'''

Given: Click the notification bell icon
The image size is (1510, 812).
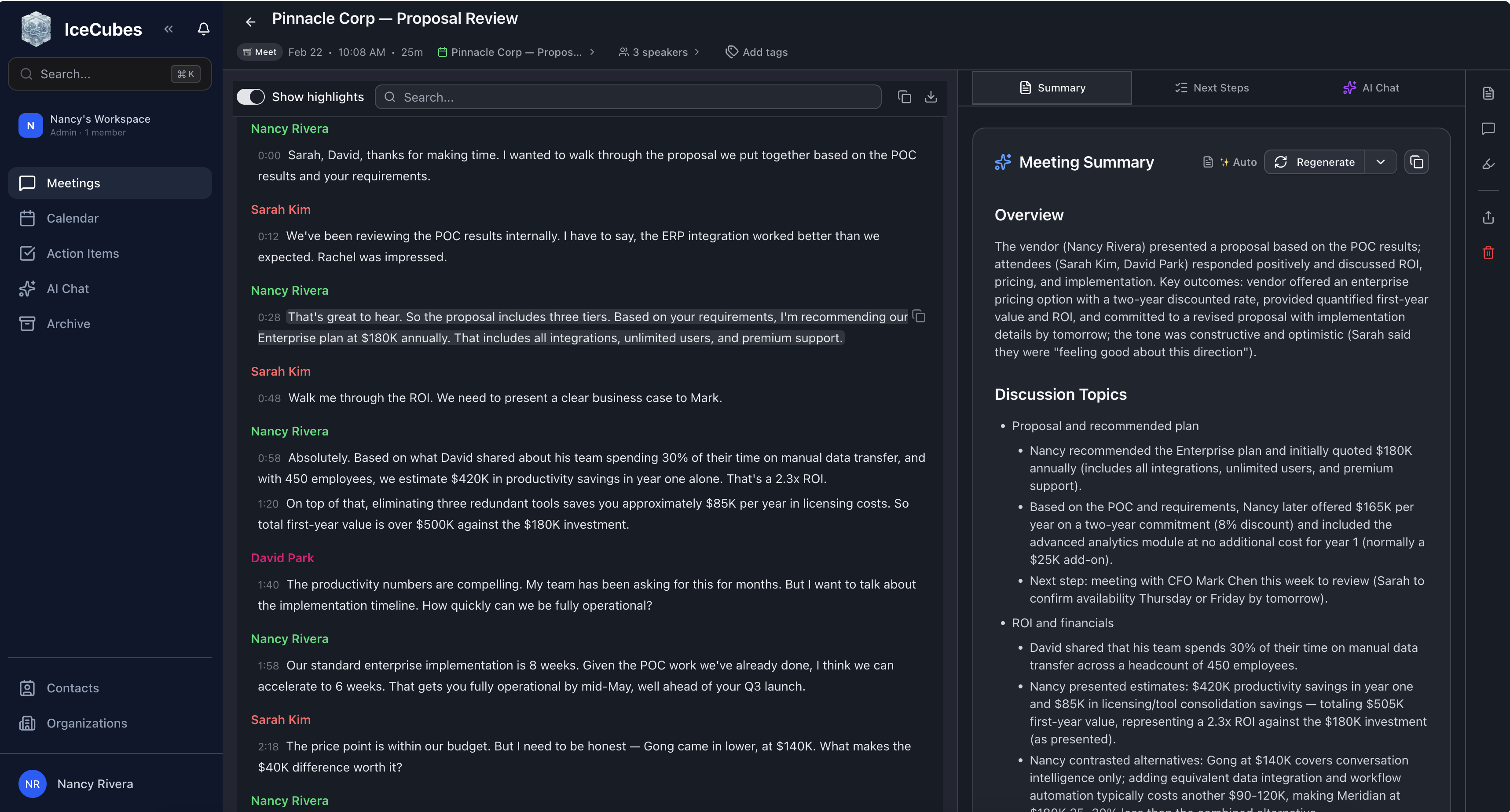Looking at the screenshot, I should 203,29.
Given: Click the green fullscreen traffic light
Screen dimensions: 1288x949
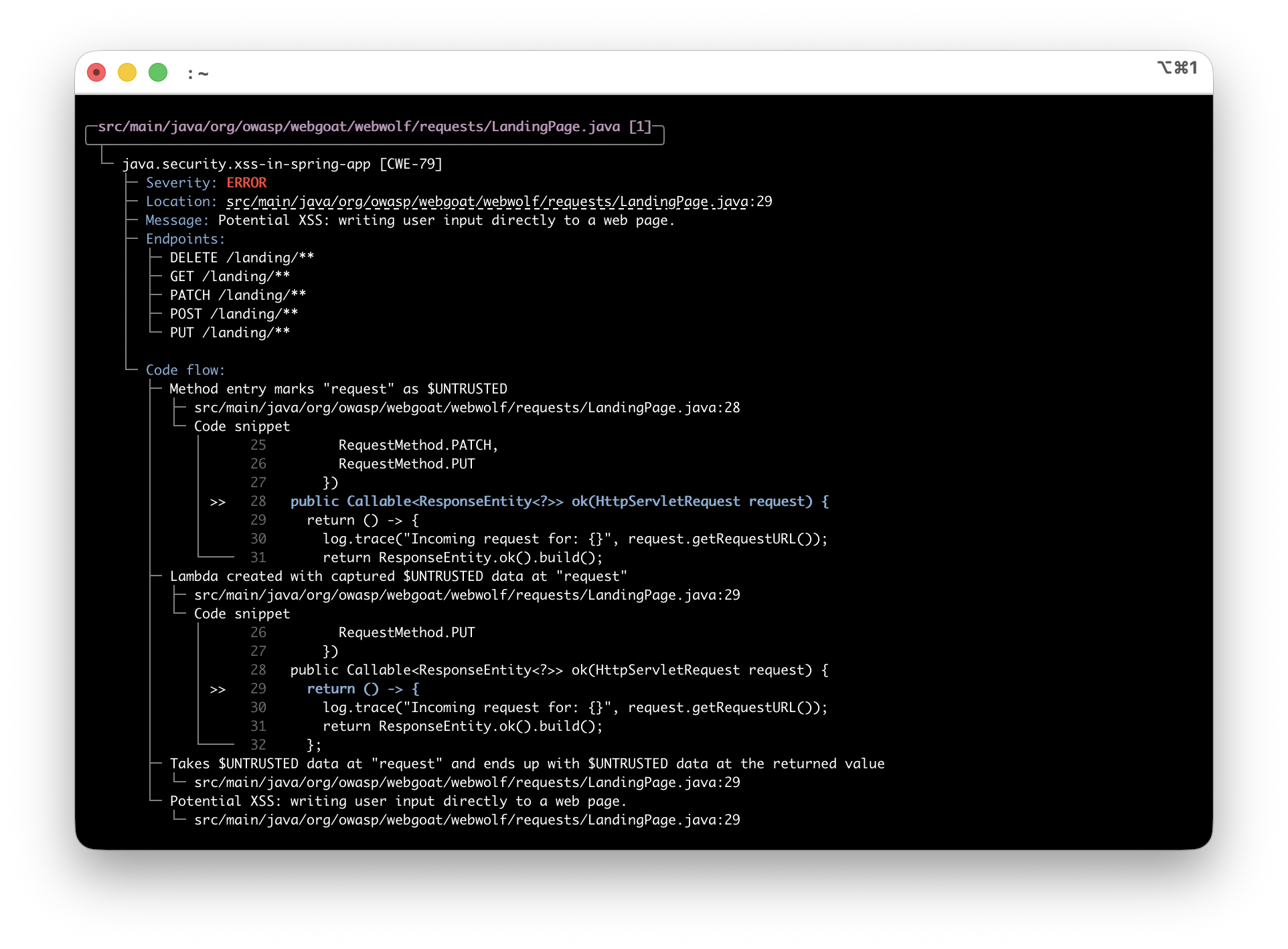Looking at the screenshot, I should (x=157, y=72).
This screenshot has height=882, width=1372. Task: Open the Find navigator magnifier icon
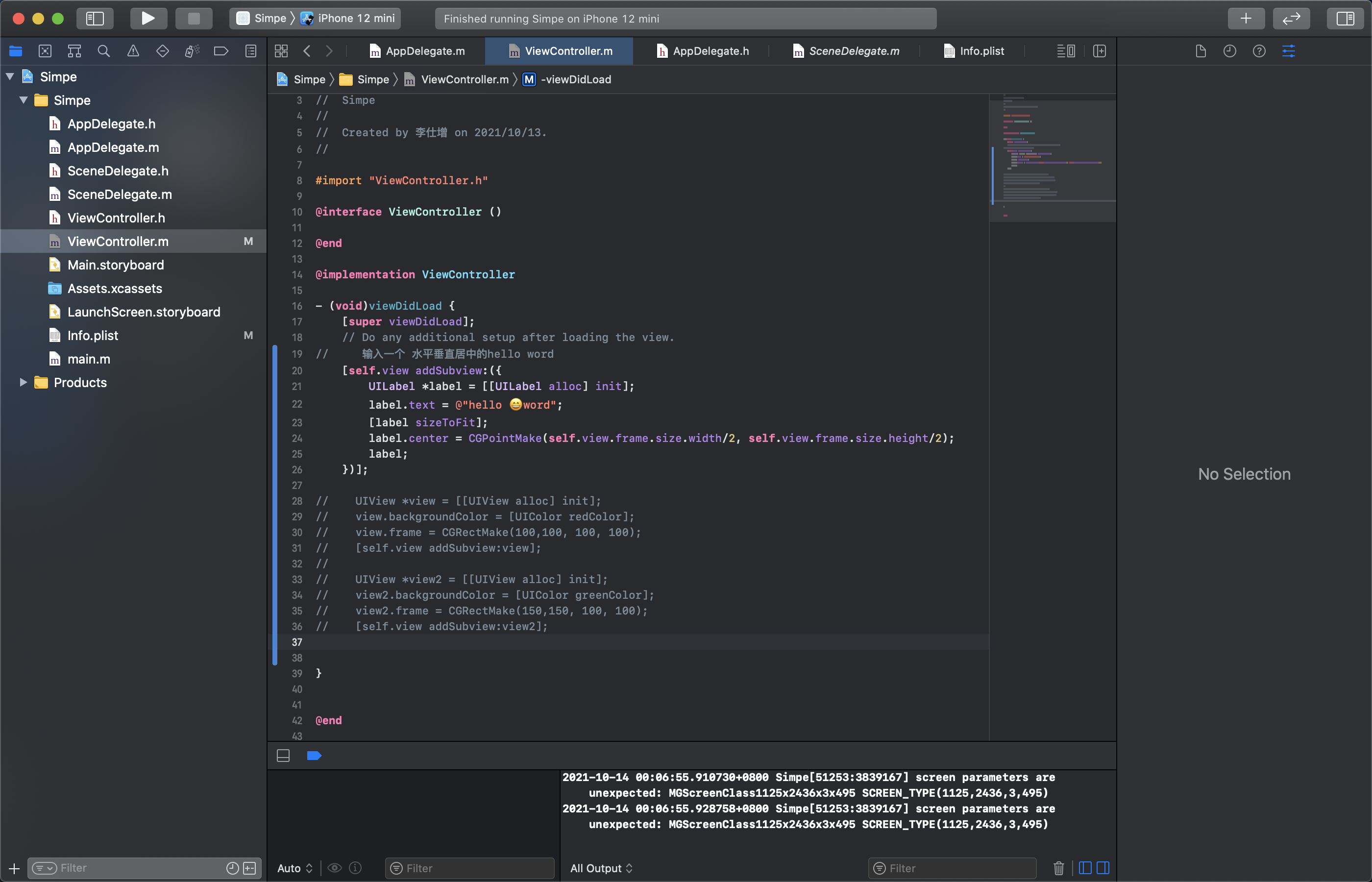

'''

PROMPT: Check every line above for the string "icon" and state how many have it, with no other words.

WORKED SOLUTION: 2